1. Nothing stinks more than that moment during an argument when you realize you're wrong.
2. I totally take back all those times I didn't want to nap when I was younger.
3. There is a great need for a sarcasm font.
4. Sometimes, I'll watch a movie that I watched when I was younger and suddenly realize I had no idea what was going on when I first saw it.
5. I would rather try to carry 10 plastic grocery bags in each hand than take 2 trips to bring my groceries in.
6. I think part of a best friend's job should be to immediately clear your computer history if you die.
7. Was learning to write in cursive really necessary?
8. I have a hard time deciphering the fine line between boredom and hunger.
9. How many times is it appropriate to say "What?" before you just nod and smile because you still didn't hear what they said?
10. I love the sense of camaraderie when an entire line of cars teams up to prevent a jеrк from cutting in at the front.. Stay strong, brothers and sisters!
11. MapQuest really needs to start their directions on #5. Pretty sure I know how to get out of my neighborhood.
12. Obituaries would be a lot more interesting if they told you how the person died.
13. Bad decisions make good stories.
14. You never know when it will strike, but there comes a moment at work when you've made up your mind that you just aren't doing anything productive for the rest of the day.
15. Can we all just agree to ignore whatever comes after DVDs? I don't want to have to restart my collection.
16. I hate when I just miss a call by the last ring, but when I immediately call back, it rings nine times and goes to voicemail. What'd you do after I didn't answer?
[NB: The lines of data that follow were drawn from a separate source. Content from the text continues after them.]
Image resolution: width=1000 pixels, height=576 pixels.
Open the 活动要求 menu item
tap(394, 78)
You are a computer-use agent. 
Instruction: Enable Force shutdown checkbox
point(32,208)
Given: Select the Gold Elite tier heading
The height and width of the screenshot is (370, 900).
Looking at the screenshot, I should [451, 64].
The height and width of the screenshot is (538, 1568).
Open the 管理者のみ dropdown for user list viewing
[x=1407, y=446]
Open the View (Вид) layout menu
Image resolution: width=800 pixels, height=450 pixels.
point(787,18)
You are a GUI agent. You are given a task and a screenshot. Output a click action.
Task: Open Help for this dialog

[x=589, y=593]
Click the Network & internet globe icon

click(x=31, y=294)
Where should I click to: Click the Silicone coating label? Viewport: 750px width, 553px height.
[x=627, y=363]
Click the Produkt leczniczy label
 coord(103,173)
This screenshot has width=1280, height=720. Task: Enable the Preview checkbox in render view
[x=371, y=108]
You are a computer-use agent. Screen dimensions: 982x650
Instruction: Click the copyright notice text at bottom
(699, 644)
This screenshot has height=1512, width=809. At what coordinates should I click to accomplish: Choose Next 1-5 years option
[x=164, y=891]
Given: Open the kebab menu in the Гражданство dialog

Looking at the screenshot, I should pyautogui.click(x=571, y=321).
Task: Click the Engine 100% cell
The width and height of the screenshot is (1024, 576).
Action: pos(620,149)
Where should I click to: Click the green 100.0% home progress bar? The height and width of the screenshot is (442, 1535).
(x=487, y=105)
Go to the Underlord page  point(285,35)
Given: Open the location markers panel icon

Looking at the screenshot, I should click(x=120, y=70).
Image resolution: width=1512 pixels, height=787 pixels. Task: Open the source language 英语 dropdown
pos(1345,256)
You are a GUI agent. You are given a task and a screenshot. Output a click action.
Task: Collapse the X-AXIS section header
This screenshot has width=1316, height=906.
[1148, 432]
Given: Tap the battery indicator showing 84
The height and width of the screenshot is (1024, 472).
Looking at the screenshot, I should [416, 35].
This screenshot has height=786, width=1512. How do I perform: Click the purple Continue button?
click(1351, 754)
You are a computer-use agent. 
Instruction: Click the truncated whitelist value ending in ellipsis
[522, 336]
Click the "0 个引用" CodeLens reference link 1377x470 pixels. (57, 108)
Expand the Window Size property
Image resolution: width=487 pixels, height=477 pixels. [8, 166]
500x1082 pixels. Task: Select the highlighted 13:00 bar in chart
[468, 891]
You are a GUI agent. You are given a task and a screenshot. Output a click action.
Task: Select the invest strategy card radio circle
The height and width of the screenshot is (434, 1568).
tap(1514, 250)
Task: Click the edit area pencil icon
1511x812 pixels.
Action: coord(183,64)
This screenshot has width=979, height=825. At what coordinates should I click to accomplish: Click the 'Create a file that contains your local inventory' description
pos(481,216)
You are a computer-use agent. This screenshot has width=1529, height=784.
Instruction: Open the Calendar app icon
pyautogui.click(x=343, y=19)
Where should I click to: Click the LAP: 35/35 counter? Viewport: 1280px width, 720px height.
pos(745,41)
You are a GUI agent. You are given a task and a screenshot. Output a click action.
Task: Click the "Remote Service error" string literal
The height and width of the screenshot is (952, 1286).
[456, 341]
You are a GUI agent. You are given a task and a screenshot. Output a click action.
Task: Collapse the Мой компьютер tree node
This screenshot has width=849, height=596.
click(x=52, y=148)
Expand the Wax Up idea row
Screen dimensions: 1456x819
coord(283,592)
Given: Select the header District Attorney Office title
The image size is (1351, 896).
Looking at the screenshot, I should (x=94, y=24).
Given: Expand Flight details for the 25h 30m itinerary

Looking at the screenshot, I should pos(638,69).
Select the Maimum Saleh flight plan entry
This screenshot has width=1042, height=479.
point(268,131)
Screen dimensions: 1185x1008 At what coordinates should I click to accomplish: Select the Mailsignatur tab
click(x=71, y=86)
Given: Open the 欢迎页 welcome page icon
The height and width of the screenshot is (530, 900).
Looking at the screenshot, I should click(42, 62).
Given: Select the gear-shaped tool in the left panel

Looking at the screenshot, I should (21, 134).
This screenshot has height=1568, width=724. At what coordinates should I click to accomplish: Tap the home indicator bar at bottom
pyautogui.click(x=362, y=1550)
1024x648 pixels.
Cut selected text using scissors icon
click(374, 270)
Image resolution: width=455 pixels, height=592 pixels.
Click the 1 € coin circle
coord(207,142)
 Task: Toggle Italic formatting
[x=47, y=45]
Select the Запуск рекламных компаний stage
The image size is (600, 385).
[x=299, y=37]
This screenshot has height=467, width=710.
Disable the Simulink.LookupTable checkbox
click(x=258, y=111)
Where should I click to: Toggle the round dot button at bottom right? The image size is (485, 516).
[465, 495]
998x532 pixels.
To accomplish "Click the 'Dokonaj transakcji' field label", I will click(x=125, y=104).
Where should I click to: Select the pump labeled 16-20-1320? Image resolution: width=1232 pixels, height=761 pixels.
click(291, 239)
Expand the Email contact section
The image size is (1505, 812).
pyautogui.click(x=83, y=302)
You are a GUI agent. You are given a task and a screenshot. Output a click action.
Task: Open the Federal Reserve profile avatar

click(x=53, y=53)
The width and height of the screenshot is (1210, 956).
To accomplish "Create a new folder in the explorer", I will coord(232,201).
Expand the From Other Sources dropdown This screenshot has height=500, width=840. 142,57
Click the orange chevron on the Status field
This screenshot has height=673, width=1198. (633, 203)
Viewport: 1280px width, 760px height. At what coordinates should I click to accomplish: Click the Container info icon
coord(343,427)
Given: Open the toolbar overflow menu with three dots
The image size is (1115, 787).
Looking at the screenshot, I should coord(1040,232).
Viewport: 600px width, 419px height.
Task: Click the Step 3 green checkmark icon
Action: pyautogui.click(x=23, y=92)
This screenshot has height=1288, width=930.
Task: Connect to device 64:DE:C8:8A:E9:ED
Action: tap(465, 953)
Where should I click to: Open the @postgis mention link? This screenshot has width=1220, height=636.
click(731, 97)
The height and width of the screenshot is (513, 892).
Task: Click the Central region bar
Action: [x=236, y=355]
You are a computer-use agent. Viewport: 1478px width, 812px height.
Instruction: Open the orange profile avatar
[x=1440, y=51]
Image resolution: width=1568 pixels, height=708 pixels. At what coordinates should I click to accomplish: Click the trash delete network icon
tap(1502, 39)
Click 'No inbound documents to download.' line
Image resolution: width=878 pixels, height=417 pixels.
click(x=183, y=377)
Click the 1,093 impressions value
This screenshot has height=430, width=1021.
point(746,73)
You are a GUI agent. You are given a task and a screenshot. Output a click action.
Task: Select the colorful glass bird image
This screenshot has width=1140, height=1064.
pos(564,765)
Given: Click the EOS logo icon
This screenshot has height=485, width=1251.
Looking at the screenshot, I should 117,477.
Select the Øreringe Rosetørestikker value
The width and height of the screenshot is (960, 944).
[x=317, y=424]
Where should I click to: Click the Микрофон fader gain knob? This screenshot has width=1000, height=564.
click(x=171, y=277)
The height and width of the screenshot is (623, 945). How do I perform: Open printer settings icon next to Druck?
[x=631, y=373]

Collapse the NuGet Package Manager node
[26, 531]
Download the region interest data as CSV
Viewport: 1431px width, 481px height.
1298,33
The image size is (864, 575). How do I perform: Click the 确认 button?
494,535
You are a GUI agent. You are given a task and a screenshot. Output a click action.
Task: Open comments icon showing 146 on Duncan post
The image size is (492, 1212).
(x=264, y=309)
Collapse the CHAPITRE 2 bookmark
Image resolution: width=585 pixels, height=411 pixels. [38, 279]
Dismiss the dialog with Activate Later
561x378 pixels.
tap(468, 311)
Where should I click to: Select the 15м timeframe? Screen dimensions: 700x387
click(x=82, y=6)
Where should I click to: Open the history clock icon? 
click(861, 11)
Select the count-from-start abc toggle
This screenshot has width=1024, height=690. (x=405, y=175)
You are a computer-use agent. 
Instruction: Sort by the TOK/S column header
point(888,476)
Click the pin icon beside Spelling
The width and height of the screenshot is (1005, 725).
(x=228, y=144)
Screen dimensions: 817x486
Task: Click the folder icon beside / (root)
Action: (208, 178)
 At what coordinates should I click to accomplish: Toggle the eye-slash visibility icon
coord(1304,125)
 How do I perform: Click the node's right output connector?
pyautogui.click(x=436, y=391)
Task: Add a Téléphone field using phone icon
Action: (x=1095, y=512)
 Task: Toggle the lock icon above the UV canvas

Drop the phone and run away?
17. I hate leaving my house confident and looking good and then not seeing anyone of importance the entire day. What a waste.
18. It should probably be called Unplanned Parenthood.
19. Even under ideal conditions people have trouble locating their car keys in a pocket and Pinning the Tail on the Donkey - but I'd bet everyone can find and push the Snooze button from 3 feet away, in about 1.7 seconds, eyes closed, first time every time...
20. I disagree with Kay Jewelers. I would bet on any given Friday or Saturday night more kisses begin with Miller Lites than Kay.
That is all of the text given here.